Aim of the exercise —
Copy the items word for word, from the start through the line that contains "Viewport: 166px width, 166px".

(Recorded data)
□ □ □ □
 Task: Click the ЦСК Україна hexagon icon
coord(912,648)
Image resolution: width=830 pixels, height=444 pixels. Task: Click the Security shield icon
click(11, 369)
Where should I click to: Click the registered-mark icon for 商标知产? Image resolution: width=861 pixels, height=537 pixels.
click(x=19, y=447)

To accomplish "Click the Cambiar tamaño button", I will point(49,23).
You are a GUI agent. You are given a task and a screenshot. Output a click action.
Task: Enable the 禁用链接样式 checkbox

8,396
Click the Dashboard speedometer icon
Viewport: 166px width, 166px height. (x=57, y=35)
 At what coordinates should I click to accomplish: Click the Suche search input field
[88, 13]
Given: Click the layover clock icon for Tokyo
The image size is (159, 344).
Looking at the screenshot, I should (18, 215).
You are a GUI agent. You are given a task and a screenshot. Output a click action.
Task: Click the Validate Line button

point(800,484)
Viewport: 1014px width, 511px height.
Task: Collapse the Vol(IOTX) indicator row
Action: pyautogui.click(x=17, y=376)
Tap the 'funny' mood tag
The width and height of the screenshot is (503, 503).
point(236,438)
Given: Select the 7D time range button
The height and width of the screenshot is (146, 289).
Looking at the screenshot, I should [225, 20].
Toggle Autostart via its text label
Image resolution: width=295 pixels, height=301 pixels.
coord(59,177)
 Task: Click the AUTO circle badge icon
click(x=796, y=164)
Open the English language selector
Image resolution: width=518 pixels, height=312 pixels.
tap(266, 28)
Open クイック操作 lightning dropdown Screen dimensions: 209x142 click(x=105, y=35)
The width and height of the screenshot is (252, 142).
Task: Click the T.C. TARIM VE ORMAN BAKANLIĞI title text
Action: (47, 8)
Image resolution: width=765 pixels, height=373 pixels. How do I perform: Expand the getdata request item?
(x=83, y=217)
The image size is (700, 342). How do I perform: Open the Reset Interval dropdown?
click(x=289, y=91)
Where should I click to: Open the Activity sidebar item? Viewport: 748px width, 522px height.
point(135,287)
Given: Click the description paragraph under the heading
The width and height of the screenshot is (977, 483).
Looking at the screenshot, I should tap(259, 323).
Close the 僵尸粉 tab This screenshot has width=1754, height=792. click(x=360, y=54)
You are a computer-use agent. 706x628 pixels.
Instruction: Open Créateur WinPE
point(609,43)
□ □ □ □
The completed task —
 Task: Click the ЦСК Україна hexagon icon
coord(912,648)
Image resolution: width=830 pixels, height=444 pixels. Task: Click the Security shield icon
click(11, 369)
Where should I click to: Click the registered-mark icon for 商标知产? Image resolution: width=861 pixels, height=537 pixels.
click(x=19, y=447)

To accomplish "Click the Cambiar tamaño button", I will point(49,23).
You are a GUI agent. You are given a task and a screenshot. Output a click action.
Task: Enable the 禁用链接样式 checkbox

8,396
Click the Dashboard speedometer icon
Viewport: 166px width, 166px height. (x=57, y=35)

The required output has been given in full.